Le corps de Margaretta Bewlee ayant été découvert dans la propriété d’un membre du Hug, les autres chercheurs du centre – y compris Satsuma, Chandra et Schiller – se sentirent tenus de permettre à la police de fouiller à sa guise. Le tunnel de Maurice Finch n’abritait que des champignons ; la tour de Forbes se composait de deux pièces rondes superposées, bourrées de livres et de revues professionnelles ; la cabane de Polonowski était un petit nid d’amour rempli de photos de Marian. La retraite de Cape Cod de Satsuma était une garçonnière où l’on ne trouva rien de plus condamnable qu’un important matériel pornographique. Le docteur Nur Chandra, dans son petit cottage, tentait de programmer un mini-ordinateur sans recourir aux services des étudiants de la faculté de médecine ; il était tellement sûr de son prix Nobel qu’il ne voulait en parler à personne, et surtout pas à un petit génie de l’informatique.
La forêt des Ponsonby n’était rien d’autre qu’une forêt. Et le secret de Kurt Schiller n’était qu’une photo sur laquelle il apparaissait en compagnie de son père et d’Adolf Hitler. Commandant de sous-marin, couvert de décorations, papa avait coulé avec son U-boat en 1944, victime d’une mine sous-marine. Kurt avait dix ans.
Tous les collègues de Carmine pensaient que le Fantôme devait tuer ses victimes dans un endroit improvisé, différent à chaque fois. Sinon, disaient-ils, quelqu’un aurait fini par remarquer quelque chose.
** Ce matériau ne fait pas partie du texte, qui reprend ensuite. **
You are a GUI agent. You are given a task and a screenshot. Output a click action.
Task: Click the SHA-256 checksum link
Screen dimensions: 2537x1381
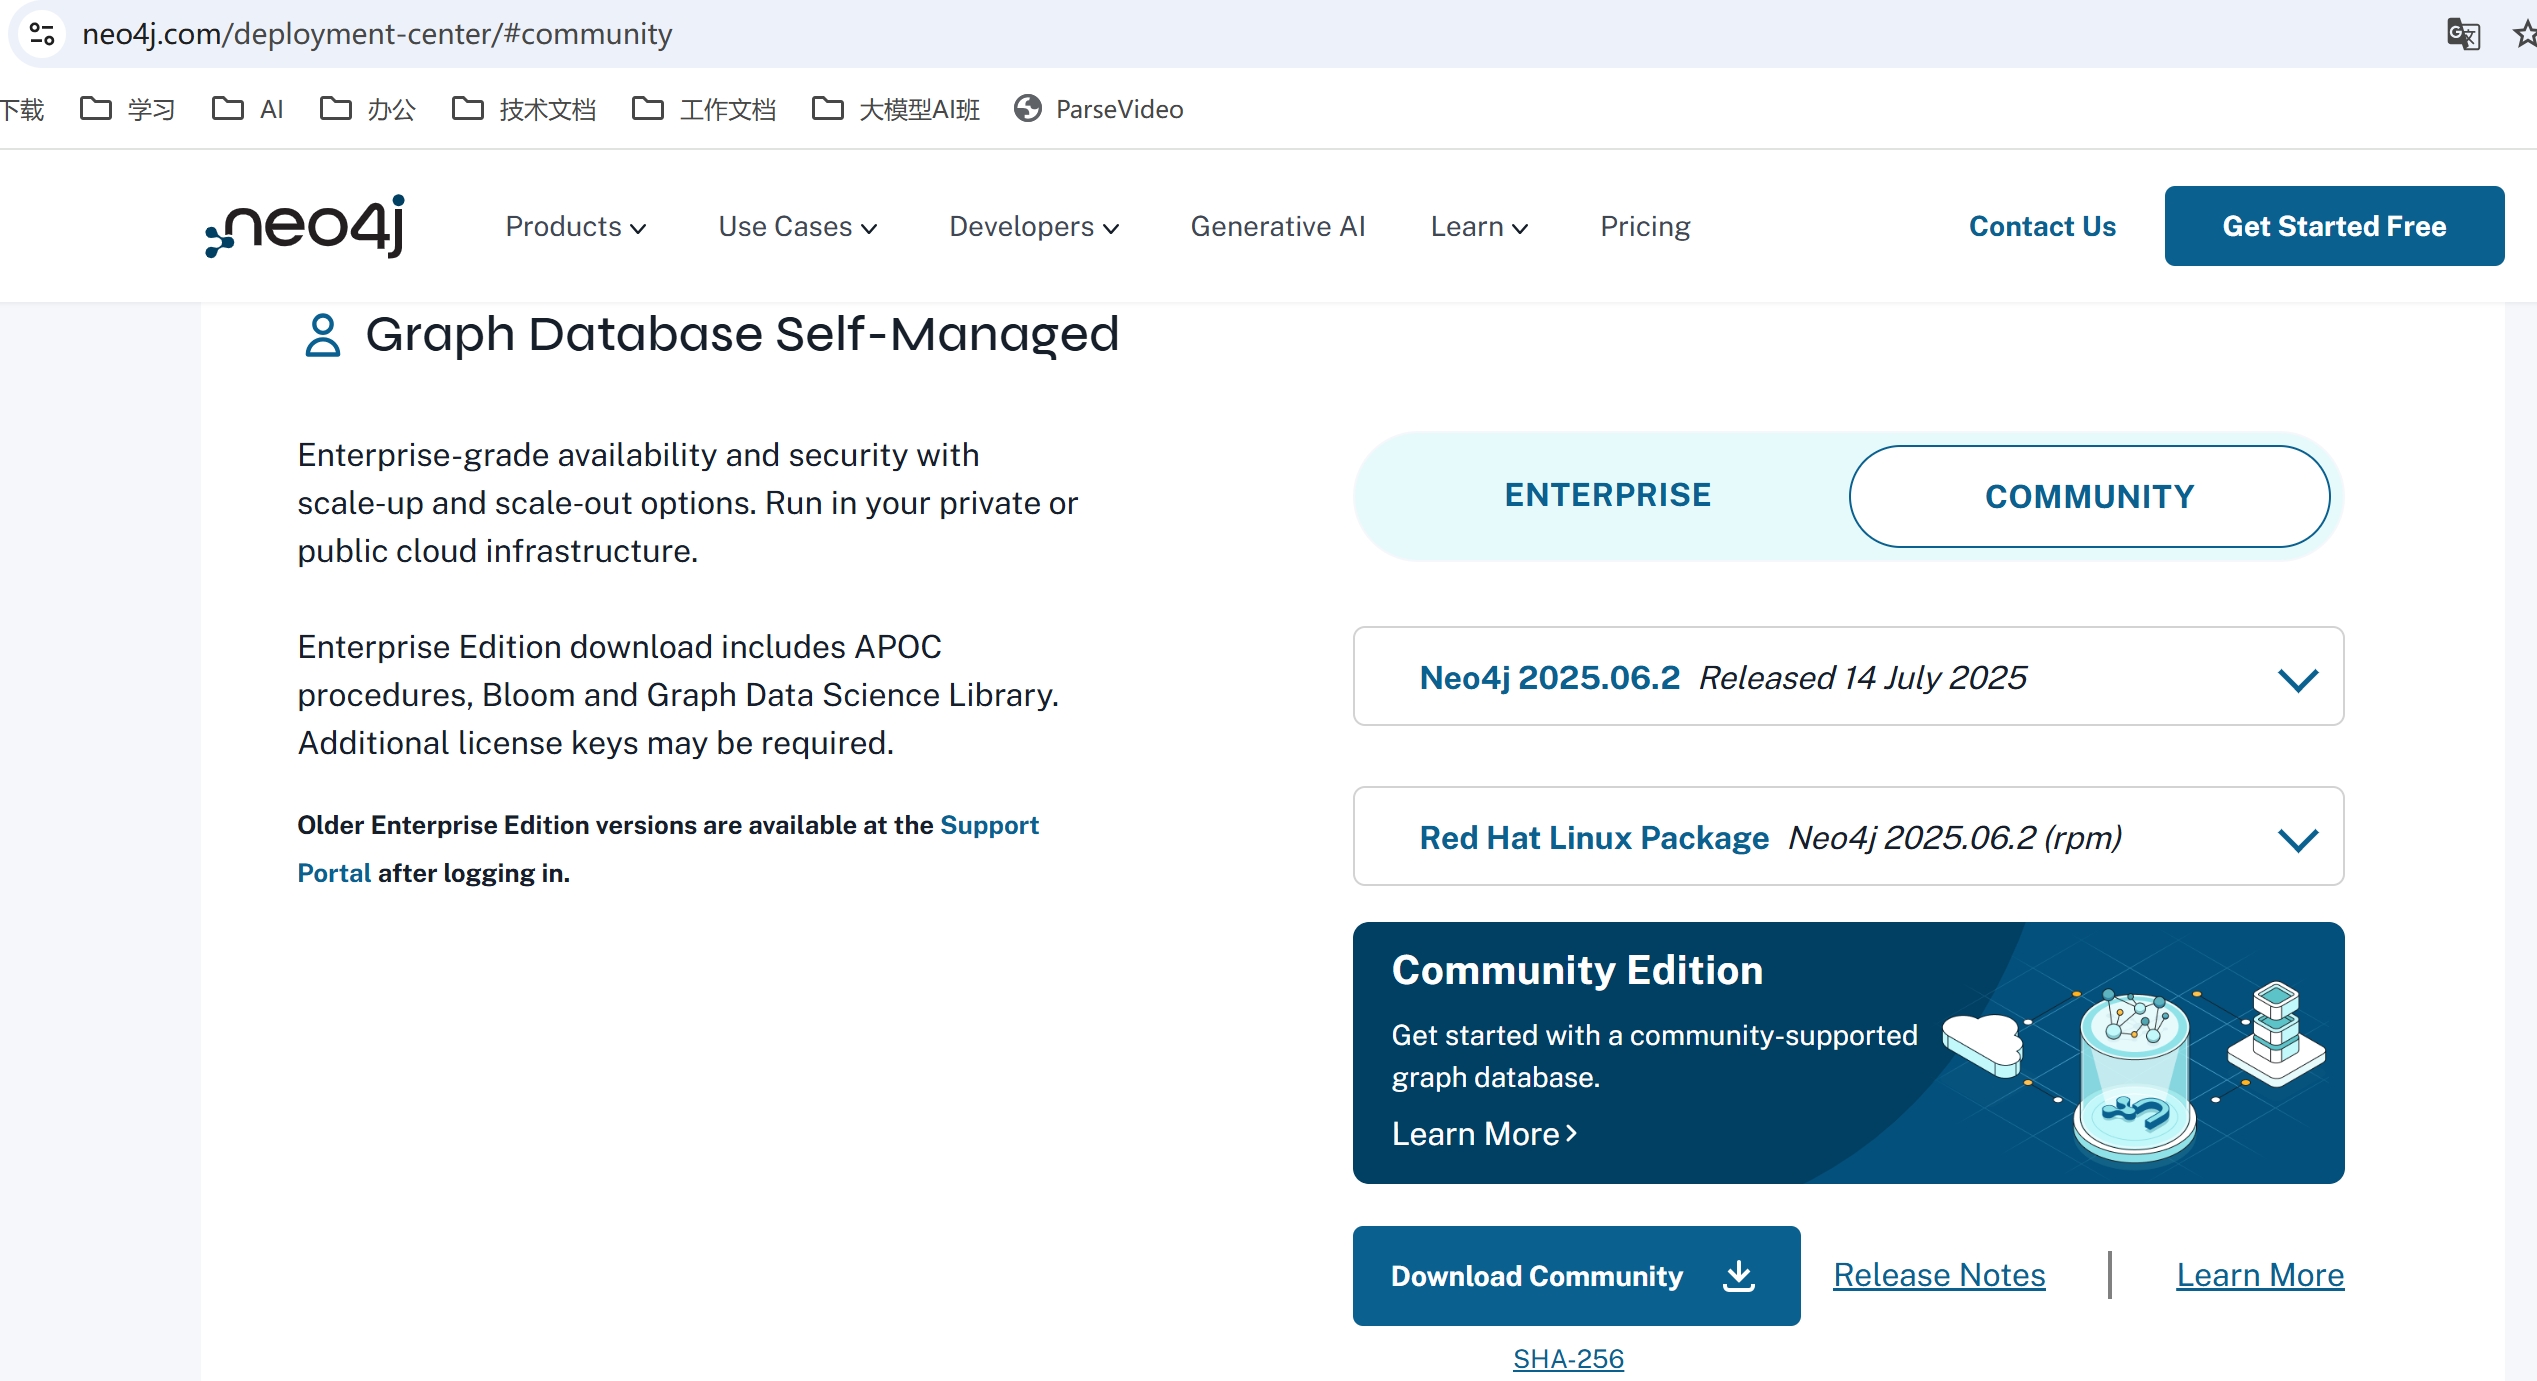coord(1567,1358)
Pour Carmine, il n’en était rien. Il fallait au tueur un cadre impeccable. Des surfaces qui pouvaient être arrosées au jet d’eau, parfaitement nettoyées. Des carrelages plutôt que du ciment, du métal plutôt que du bois ou de la pierre. Il lui fallait une pièce entièrement consacrée à ses petites activités. Deux fantômes pouvaient parfaitement en aménager une, pour peu qu’ils soient adroits de leurs mains, et même y installer l’électricité. Mais sans doute la plomberie était-elle hors de leur portée : une source d’eau courante, des conduits d’évacuation, le tout relié à un égout ou une fosse septique... Sans parler d’une salle de bains, sinon pour leurs victimes, du moins pour eux.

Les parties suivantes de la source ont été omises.